## Your task
Your job is to write out each record exactly, leaving none out.

━━━ Data for review

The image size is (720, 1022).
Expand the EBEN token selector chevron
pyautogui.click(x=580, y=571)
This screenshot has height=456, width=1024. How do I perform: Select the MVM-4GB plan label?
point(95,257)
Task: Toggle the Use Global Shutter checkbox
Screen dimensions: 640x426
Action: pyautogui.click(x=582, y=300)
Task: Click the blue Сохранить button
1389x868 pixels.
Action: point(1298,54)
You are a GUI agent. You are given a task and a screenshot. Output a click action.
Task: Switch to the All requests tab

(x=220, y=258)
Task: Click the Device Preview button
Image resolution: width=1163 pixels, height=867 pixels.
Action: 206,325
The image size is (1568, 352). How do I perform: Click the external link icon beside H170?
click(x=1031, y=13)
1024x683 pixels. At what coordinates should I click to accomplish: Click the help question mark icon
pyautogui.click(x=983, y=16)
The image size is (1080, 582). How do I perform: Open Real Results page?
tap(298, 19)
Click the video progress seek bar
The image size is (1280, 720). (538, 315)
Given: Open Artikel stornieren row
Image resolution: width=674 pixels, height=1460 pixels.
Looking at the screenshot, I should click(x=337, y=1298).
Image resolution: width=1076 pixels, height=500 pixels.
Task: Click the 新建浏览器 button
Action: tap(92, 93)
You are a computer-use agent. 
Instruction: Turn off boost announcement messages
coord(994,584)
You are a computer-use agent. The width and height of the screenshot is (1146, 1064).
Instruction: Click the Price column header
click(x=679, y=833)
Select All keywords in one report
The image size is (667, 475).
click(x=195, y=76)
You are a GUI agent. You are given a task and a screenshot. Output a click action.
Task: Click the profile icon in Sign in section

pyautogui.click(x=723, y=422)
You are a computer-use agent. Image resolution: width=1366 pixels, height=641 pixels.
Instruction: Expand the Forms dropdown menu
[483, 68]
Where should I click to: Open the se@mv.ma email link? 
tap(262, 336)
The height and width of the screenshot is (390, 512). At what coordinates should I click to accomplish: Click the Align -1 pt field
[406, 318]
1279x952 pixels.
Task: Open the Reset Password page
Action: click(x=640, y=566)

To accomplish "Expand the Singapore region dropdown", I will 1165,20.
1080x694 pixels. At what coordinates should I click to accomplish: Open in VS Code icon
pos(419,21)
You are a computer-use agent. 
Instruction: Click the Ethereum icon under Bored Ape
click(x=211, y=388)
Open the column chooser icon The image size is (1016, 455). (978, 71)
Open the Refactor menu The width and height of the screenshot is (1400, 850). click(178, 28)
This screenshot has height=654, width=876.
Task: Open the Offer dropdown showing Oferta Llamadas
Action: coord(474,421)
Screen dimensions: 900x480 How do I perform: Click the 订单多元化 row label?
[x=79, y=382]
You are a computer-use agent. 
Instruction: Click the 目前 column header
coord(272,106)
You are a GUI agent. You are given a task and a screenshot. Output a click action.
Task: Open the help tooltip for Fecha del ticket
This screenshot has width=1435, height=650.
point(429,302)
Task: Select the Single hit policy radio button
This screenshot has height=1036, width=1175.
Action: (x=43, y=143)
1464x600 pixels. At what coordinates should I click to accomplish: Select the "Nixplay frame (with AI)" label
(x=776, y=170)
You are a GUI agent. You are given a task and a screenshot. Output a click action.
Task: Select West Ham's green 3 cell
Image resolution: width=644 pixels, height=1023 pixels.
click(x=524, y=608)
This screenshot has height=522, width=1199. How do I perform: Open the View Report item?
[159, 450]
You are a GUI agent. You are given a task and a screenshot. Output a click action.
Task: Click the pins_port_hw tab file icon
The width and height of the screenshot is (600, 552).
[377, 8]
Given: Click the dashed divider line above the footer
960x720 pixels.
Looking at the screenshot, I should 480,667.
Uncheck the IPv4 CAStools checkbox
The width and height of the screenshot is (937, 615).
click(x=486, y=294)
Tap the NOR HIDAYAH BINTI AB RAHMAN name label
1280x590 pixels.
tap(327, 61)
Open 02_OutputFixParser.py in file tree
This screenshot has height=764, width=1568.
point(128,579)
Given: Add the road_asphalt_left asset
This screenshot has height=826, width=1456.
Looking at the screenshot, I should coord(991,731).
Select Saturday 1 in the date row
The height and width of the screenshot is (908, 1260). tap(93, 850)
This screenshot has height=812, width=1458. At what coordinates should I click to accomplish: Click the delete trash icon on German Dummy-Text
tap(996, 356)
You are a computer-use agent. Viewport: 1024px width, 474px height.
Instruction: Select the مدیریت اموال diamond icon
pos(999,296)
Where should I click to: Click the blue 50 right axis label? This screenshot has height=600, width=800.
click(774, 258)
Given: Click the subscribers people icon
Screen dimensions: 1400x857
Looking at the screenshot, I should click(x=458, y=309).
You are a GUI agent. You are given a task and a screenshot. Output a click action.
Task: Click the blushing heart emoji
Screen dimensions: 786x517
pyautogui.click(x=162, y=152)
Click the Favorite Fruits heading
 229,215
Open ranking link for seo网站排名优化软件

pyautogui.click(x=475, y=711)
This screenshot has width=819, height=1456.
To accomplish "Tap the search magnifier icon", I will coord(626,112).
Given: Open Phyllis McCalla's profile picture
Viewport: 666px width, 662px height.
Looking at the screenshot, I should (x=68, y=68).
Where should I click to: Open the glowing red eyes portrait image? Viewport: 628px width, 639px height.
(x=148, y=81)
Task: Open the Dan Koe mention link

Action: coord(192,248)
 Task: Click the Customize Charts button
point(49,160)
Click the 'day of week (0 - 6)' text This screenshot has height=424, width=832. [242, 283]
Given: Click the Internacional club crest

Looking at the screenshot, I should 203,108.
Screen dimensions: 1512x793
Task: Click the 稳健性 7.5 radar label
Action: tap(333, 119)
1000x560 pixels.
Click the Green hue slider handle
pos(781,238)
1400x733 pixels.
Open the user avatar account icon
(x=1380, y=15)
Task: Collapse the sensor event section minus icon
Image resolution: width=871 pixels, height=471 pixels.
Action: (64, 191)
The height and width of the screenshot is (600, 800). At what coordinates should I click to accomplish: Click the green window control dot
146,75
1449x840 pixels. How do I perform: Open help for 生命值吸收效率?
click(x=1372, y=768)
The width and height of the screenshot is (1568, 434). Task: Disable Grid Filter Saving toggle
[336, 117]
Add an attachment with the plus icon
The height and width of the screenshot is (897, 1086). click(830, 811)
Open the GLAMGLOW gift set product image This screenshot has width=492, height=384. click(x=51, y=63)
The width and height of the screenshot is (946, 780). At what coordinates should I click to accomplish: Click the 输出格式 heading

━━━━━━

## Solution for this task
The image size is (720, 1022).
Expand the EBEN token selector chevron
pyautogui.click(x=580, y=571)
This screenshot has height=456, width=1024. How do I perform: Select the MVM-4GB plan label?
point(95,257)
Task: Toggle the Use Global Shutter checkbox
Screen dimensions: 640x426
Action: pyautogui.click(x=582, y=300)
Task: Click the blue Сохранить button
1389x868 pixels.
Action: point(1298,54)
You are a GUI agent. You are given a task and a screenshot. Output a click action.
Task: Switch to the All requests tab

(x=220, y=258)
Task: Click the Device Preview button
Image resolution: width=1163 pixels, height=867 pixels.
Action: 206,325
The image size is (1568, 352). How do I perform: Click the external link icon beside H170?
click(x=1031, y=13)
1024x683 pixels. At what coordinates should I click to accomplish: Click the help question mark icon
pyautogui.click(x=983, y=16)
The image size is (1080, 582). How do I perform: Open Real Results page?
tap(298, 19)
Click the video progress seek bar
The image size is (1280, 720). (538, 315)
Given: Open Artikel stornieren row
Image resolution: width=674 pixels, height=1460 pixels.
Looking at the screenshot, I should click(x=337, y=1298).
Image resolution: width=1076 pixels, height=500 pixels.
Task: Click the 新建浏览器 button
Action: tap(92, 93)
You are a computer-use agent. 
Instruction: Turn off boost announcement messages
coord(994,584)
You are a computer-use agent. The width and height of the screenshot is (1146, 1064).
Instruction: Click the Price column header
click(x=679, y=833)
Select All keywords in one report
The image size is (667, 475).
click(x=195, y=76)
You are a GUI agent. You are given a task and a screenshot. Output a click action.
Task: Click the profile icon in Sign in section

pyautogui.click(x=723, y=422)
You are a computer-use agent. Image resolution: width=1366 pixels, height=641 pixels.
Instruction: Expand the Forms dropdown menu
[483, 68]
Where should I click to: Open the se@mv.ma email link? 
tap(262, 336)
The height and width of the screenshot is (390, 512). At what coordinates should I click to accomplish: Click the Align -1 pt field
[406, 318]
1279x952 pixels.
Task: Open the Reset Password page
Action: click(x=640, y=566)

To accomplish "Expand the Singapore region dropdown", I will 1165,20.
1080x694 pixels. At what coordinates should I click to accomplish: Open in VS Code icon
pos(419,21)
You are a computer-use agent. 
Instruction: Click the Ethereum icon under Bored Ape
click(x=211, y=388)
Open the column chooser icon The image size is (1016, 455). (978, 71)
Open the Refactor menu The width and height of the screenshot is (1400, 850). click(178, 28)
This screenshot has height=654, width=876.
Task: Open the Offer dropdown showing Oferta Llamadas
Action: coord(474,421)
Screen dimensions: 900x480 How do I perform: Click the 订单多元化 row label?
[x=79, y=382]
You are a computer-use agent. 
Instruction: Click the 目前 column header
coord(272,106)
You are a GUI agent. You are given a task and a screenshot. Output a click action.
Task: Open the help tooltip for Fecha del ticket
This screenshot has width=1435, height=650.
point(429,302)
Task: Select the Single hit policy radio button
This screenshot has height=1036, width=1175.
Action: (x=43, y=143)
1464x600 pixels. At what coordinates should I click to accomplish: Select the "Nixplay frame (with AI)" label
(x=776, y=170)
You are a GUI agent. You are given a task and a screenshot. Output a click action.
Task: Select West Ham's green 3 cell
Image resolution: width=644 pixels, height=1023 pixels.
click(x=524, y=608)
This screenshot has height=522, width=1199. How do I perform: Open the View Report item?
[159, 450]
You are a GUI agent. You are given a task and a screenshot. Output a click action.
Task: Click the pins_port_hw tab file icon
The width and height of the screenshot is (600, 552).
[377, 8]
Given: Click the dashed divider line above the footer
960x720 pixels.
Looking at the screenshot, I should 480,667.
Uncheck the IPv4 CAStools checkbox
The width and height of the screenshot is (937, 615).
click(x=486, y=294)
Tap the NOR HIDAYAH BINTI AB RAHMAN name label
1280x590 pixels.
tap(327, 61)
Open 02_OutputFixParser.py in file tree
This screenshot has height=764, width=1568.
point(128,579)
Given: Add the road_asphalt_left asset
This screenshot has height=826, width=1456.
Looking at the screenshot, I should coord(991,731).
Select Saturday 1 in the date row
The height and width of the screenshot is (908, 1260). tap(93, 850)
This screenshot has height=812, width=1458. At what coordinates should I click to accomplish: Click the delete trash icon on German Dummy-Text
tap(996, 356)
You are a computer-use agent. Viewport: 1024px width, 474px height.
Instruction: Select the مدیریت اموال diamond icon
pos(999,296)
Where should I click to: Click the blue 50 right axis label? This screenshot has height=600, width=800.
click(774, 258)
Given: Click the subscribers people icon
Screen dimensions: 1400x857
Looking at the screenshot, I should click(x=458, y=309).
You are a GUI agent. You are given a task and a screenshot. Output a click action.
Task: Click the blushing heart emoji
Screen dimensions: 786x517
pyautogui.click(x=162, y=152)
Click the Favorite Fruits heading
 229,215
Open ranking link for seo网站排名优化软件

pyautogui.click(x=475, y=711)
This screenshot has width=819, height=1456.
To accomplish "Tap the search magnifier icon", I will coord(626,112).
Given: Open Phyllis McCalla's profile picture
Viewport: 666px width, 662px height.
Looking at the screenshot, I should (x=68, y=68).
Where should I click to: Open the glowing red eyes portrait image? Viewport: 628px width, 639px height.
(x=148, y=81)
Task: Open the Dan Koe mention link

Action: coord(192,248)
 Task: Click the Customize Charts button
point(49,160)
Click the 'day of week (0 - 6)' text This screenshot has height=424, width=832. [242, 283]
Given: Click the Internacional club crest

Looking at the screenshot, I should 203,108.
Screen dimensions: 1512x793
Task: Click the 稳健性 7.5 radar label
Action: tap(333, 119)
1000x560 pixels.
Click the Green hue slider handle
pos(781,238)
1400x733 pixels.
Open the user avatar account icon
(x=1380, y=15)
Task: Collapse the sensor event section minus icon
Image resolution: width=871 pixels, height=471 pixels.
Action: (64, 191)
The height and width of the screenshot is (600, 800). At what coordinates should I click to accomplish: Click the green window control dot
146,75
1449x840 pixels. How do I perform: Open help for 生命值吸收效率?
click(x=1372, y=768)
The width and height of the screenshot is (1568, 434). Task: Disable Grid Filter Saving toggle
[336, 117]
Add an attachment with the plus icon
The height and width of the screenshot is (897, 1086). click(830, 811)
Open the GLAMGLOW gift set product image This screenshot has width=492, height=384. click(x=51, y=63)
The width and height of the screenshot is (946, 780). At what coordinates should I click to accomplish: Click the 输出格式 heading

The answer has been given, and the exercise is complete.